Invasion of illicit drugs in our education system

Ankush Vyas, Editor-in-Chief

Ultimately, students taking illicit drugs is a genuine issue in light because it not only impacts the individuals in all aspects of life, the effects swell out destroying families due to emotional and financial burden caused by healthcare expenses.

Communities and the public in general are also impacted if students are bringing drugs inside academic institutions. There are numerous medical applications of these drugs for treating other medical issues.

However, drugs should just be administered by professionals and not through the self-administration of illicit drugs.

I am reaching out to the educating bodies and my fellow students to be cautious against this dangerous culture of illegal drugs. Many students fall prey to the drug life. How does it come to this?

Students have been abusing drugs to achieve happiness which is short and ugly. It is saddening to see our students become part of a drug lifestyle that is full of regret. Please, seek out help if you are using non-prescribed or illegally obtained drugs.

According to, there are many side effects to using illicit drugs such as abnormal heart rates, heart attacks from injected drugs, nausea, abdominal pain, liver problems, seizures, mental issues, brain damage, lung diseases, problems with memory, focus and decision-making which makes daily living difficult.

I strongly believe that if you are taking illicit drugs, you are in danger because they impact the user’s health, families, academic institutions and overall our society.

I came to learn core facts about this drug abuse in our education system when I started working at a nursing home as a social worker.

I met with many patients, mostly students that were suffering from mental issues caused by drug abuse from illicit drugs such as marijuana, cocaine, heroin, acid, LSD, methamphetamine, antidepressants, stimulants and other forms of illicit drugs.

It was shocking to see how the majority of people in the nursing home were actually students suffering from brain-related issues. Furthermore, they were away from their family and unable to participate in any activity outside the nursing home.

The drug issue in our society had attracted my attention to speak with teenagers. I met some teenagers in the neighborhood who were smoking marijuana. It was easy to approach them because a person in the group was a friend of my friend.

I asked them about the drug culture in our high schools. They said that, “everybody does it” and “even the girls do it.”

I also asked them if they were ever involved in such activities and their response was, “hell yeah. We are about that high life.” They had named many other drugs, such as non-prescribed antidepressants, acid, LSD and cocaine that were also being circulated within the school system.

Another student told me about his experience as a young child.

He usually spent his time outside selling weed to support his education and his parents would worry where he would go every day. Anytime I had a chance, I would try to keep him away from drugs.

I would ask him about his relationship with his parents and he would get emotional towards a few of his family members.

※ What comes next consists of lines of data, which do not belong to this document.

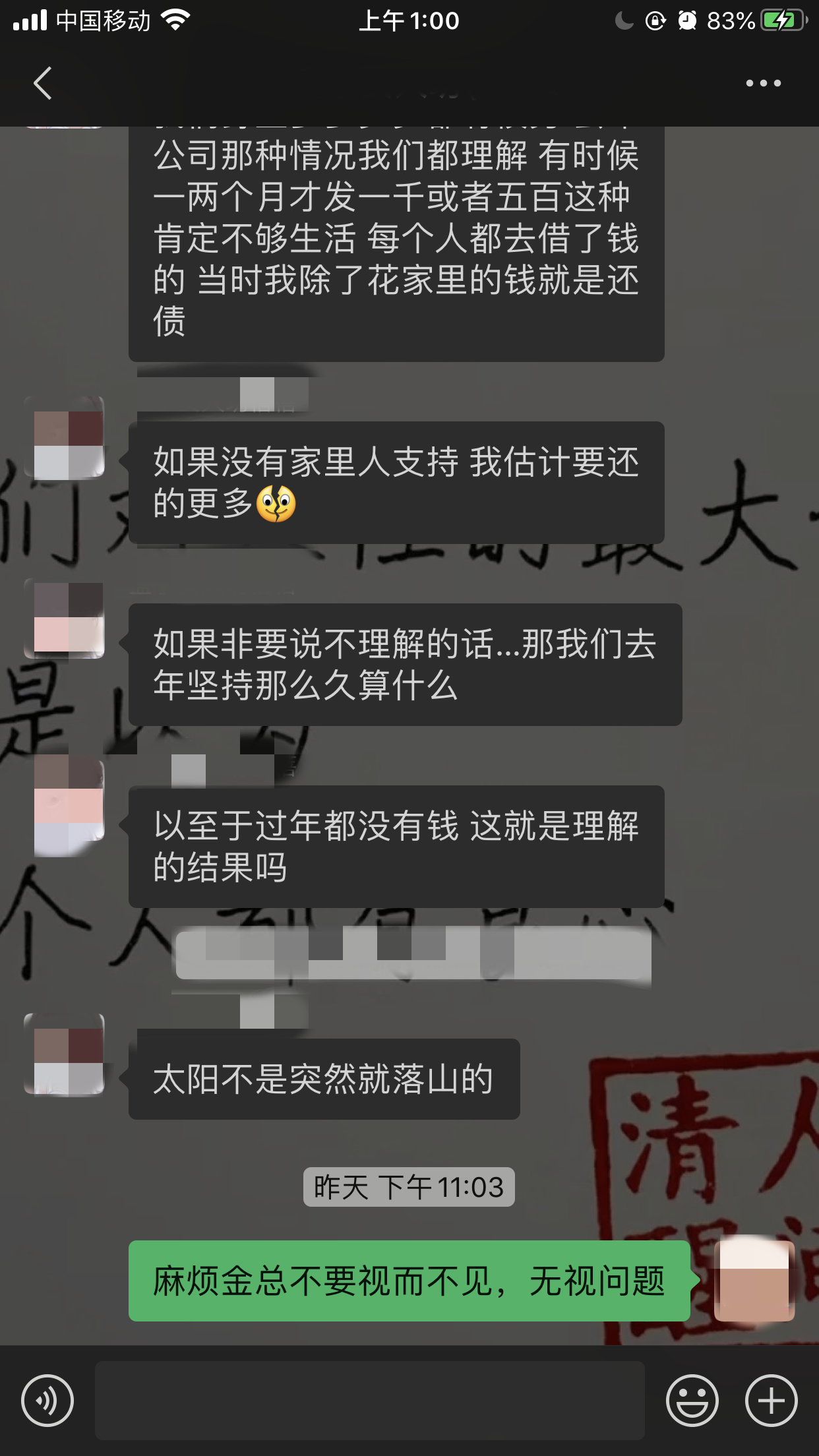
Task: Tap the green message about 金总
Action: coord(410,1281)
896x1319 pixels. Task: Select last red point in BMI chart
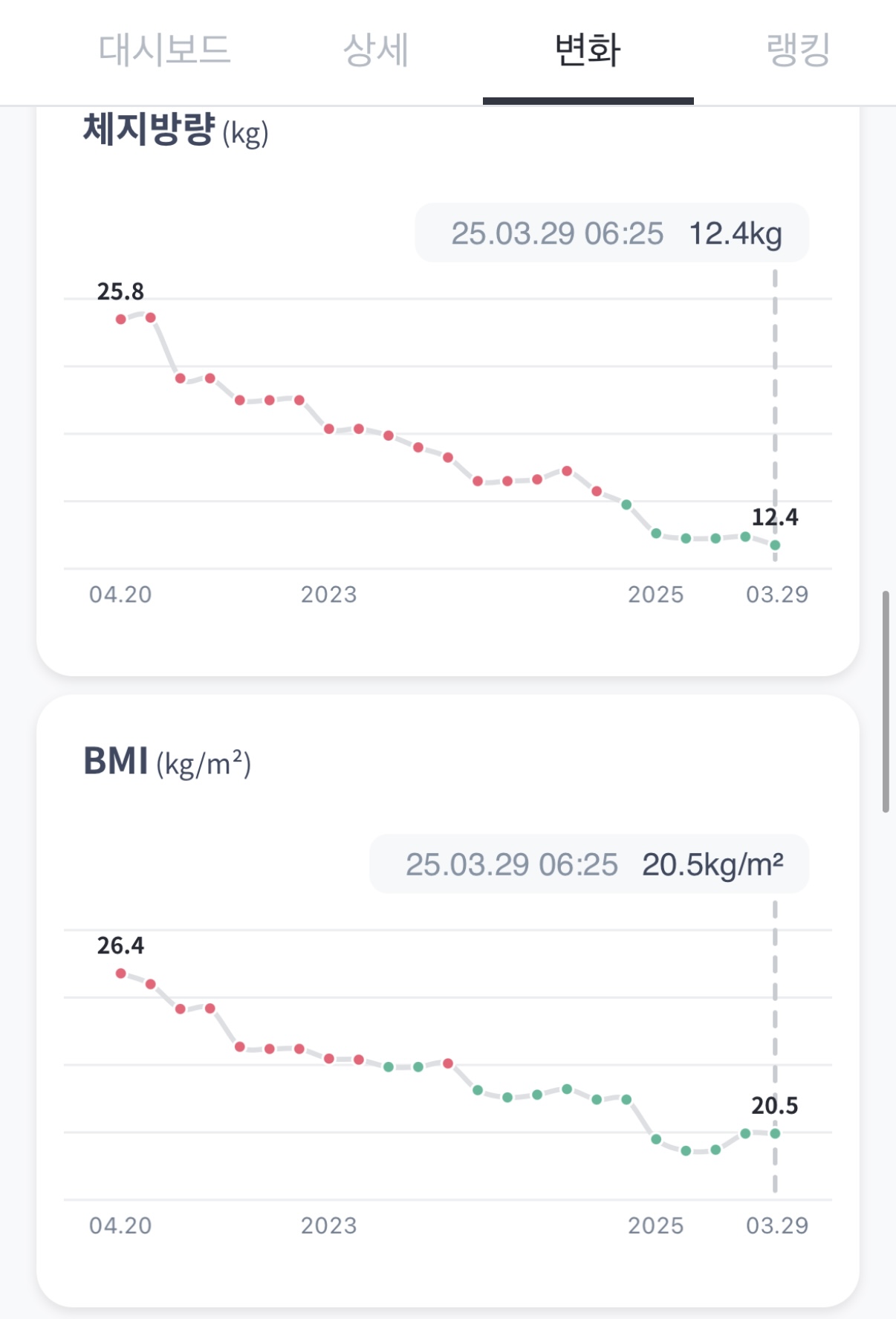click(x=448, y=1063)
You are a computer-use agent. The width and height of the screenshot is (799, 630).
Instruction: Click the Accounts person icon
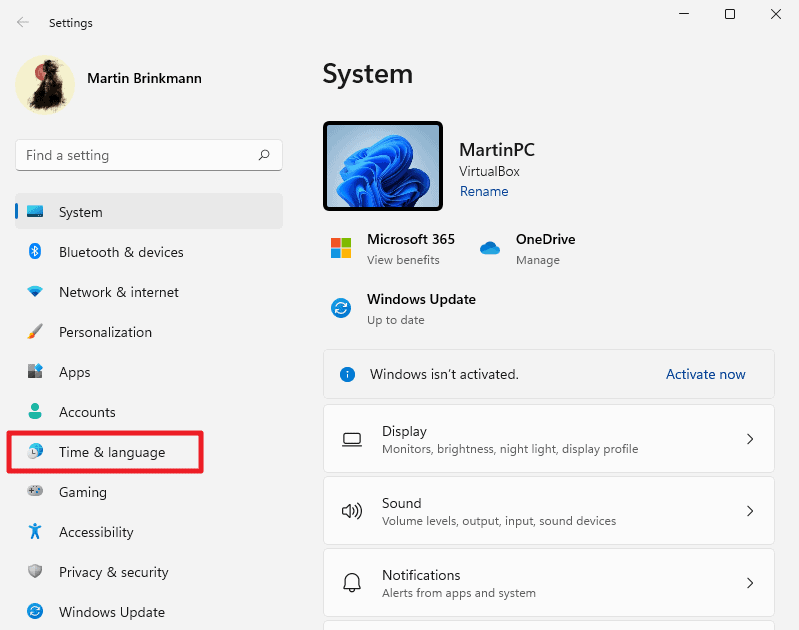35,412
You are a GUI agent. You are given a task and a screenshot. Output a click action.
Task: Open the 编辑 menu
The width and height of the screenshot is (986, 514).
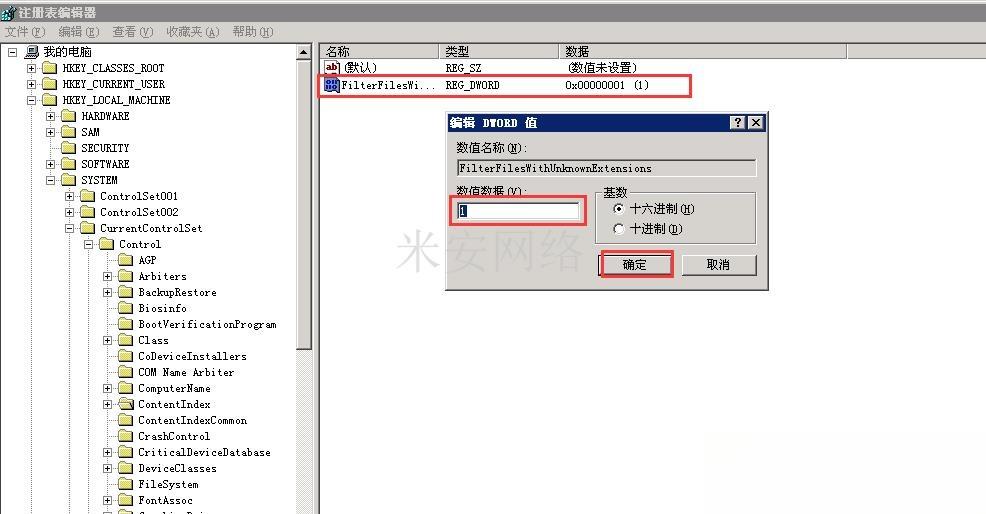[77, 32]
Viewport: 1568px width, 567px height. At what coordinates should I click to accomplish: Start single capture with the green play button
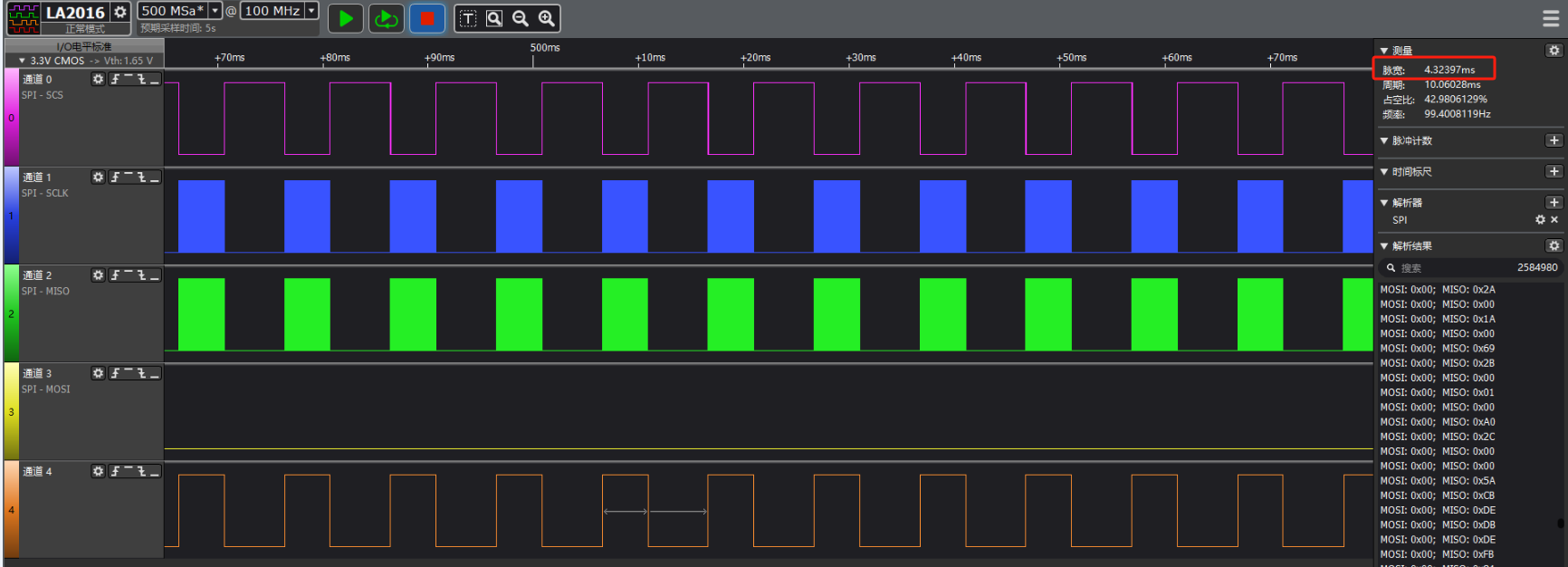345,18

I would tell him to spend more time with them in hope to bring closure between them and reduce his addiction.

He believed that marijuana is good in terms of building finances to fund his education and producing several art forms like painting, drawing and writing poetry, but the act of smoking itself was not because it damages your lungs.

He had tried several other drugs that were extremely dangerous as well. I was able to persuade him away from other drugs because I took him to my workplace and showed him the ultimate reality of drugs.

Just like me, he was shocked and learned several lessons and was able to reflect how young adults were suffering from permanent mental issues.

Communities and society at large are also impacted.

According to, drug abuse can influence changes in academic settings such as drastic changes in participation, grades and academic performance.

These influences have bigger ripple effects on our society because academic institutions can create shifts in public perception of drugs; thus, changing legislation that makes penalties more or less severe for the individual and the society in a broader context.